It would be interesting to see a list of successful "took their time" startups. One year for Basecamp is actually pretty quick, although it doesn't take into account the many years they spent developing a following. I use MailChimp for sending newsletters and saw that they launched in 2001 but still did web development on the side until 2006.


I don't dispute the article's approach of ongoing promotion, but I think there's another way to approach marketing: design the product (and website) to fit the market.

Make the product's benefit easy to see (for target customer task and needs; and in terms that are easy to understand); easy to try it so as to confirm those claims (download, install, "plug-and-play", "getting started", general usability); and easy to purchase (this one isn't so important for enterprise software, because the person processing the sale usually isn't in the decision making loop - bizarrely, it's sometimes a different company altogether that makes the purchase).

The wonderful thing about this is that you are making a kind of sales machine, instead of doing that work manually. It's automation. Of course, it is a tremendous amount of work to actually discover what the market it, who the customers are, what their concerns are, what tasks you can help with and so on. But once you've found out, that knowledge is an asset that you can incorporate into your systems, so it keeps giving value to you - just like a program.

It's sort of "throwing the product over the wall" to see what happens, applied to the marketing aspect itself (except iterative development is needed for both product and "marketing machine").

Of course, this is all immensely appealing to a scientifically-minded technie type, who wants to avoid actually making sales visits or phone calls... I think my approach can succeed, but it probably can't be as successful as someone who tackles sales as a task in itself.

As one data point, I've personally succeeded with this to some extent, but to fully disclose: I do get a lot more sales when I make a release (which is automatically publicized on many websites). I've tried google adwords, trying out different ads, keywords and so on, but it made no impact whatsoever (spent about $100 trying it out).

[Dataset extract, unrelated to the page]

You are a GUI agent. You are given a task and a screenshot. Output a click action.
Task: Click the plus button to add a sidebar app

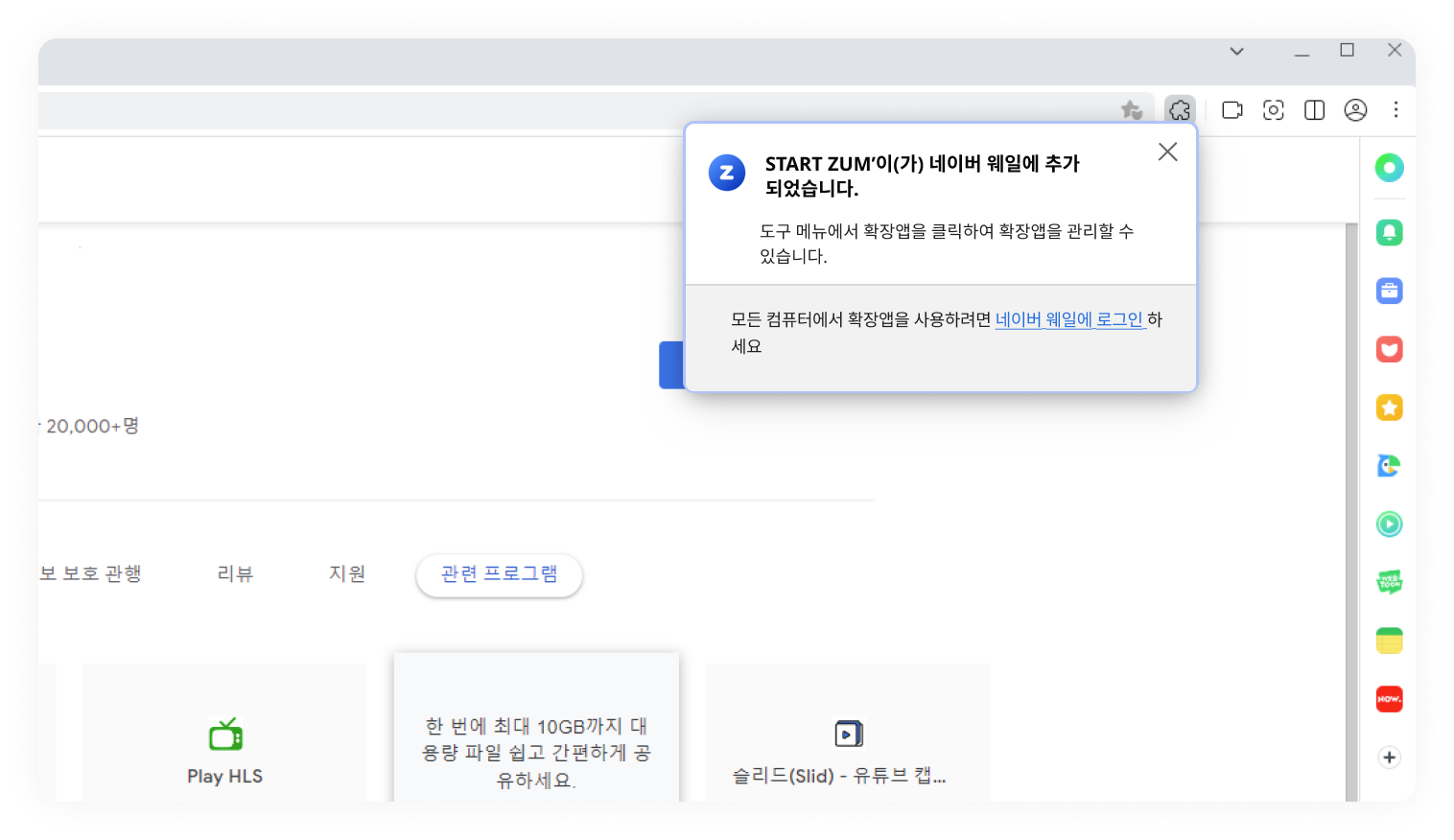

I think there's an interesting contrast here between US and European attitudes about startups. Here in the US and California is particular it's regarded as a mark of wisdom and maturity to say 'fail early, fail often, because failure is a fact and you may as well exploit it'. It's OK to say your first x ventures went bust as long you can articulate what you learned and still exhibit Thomas Edison-like persistence. Over in Europe, on the other hand, mentioning that you have been involved in a string of failures is like saying you recently contracted leprosy or something. Even if people admire your persistence, they'll want to know what happened to your previous employees and investors, and you may be classed as visionary but irresponsible.

I'm Irish BTW - I like living in CA because there's a more freewheeling, 'take a chance, change your life' attitude...and yet I am often scared off projects by the risk/reward calculus. I wonder if other immigrants have a similar experience.


Although broad trends might be visible across a whole population, it's also who you hang out with. I'm not American (Australian) but definitely there are wildly varying attitudes to risk and failure within the same community. Depends on the person. I assume it's the same in the US - some people would be impressed with your fortitude if you told them you'd started 5 failed companies. Others would be horrified.

Surround yourself with the first type! Might be harder to find than in the US, but there's got to be plenty around. Here might be a very good place to start.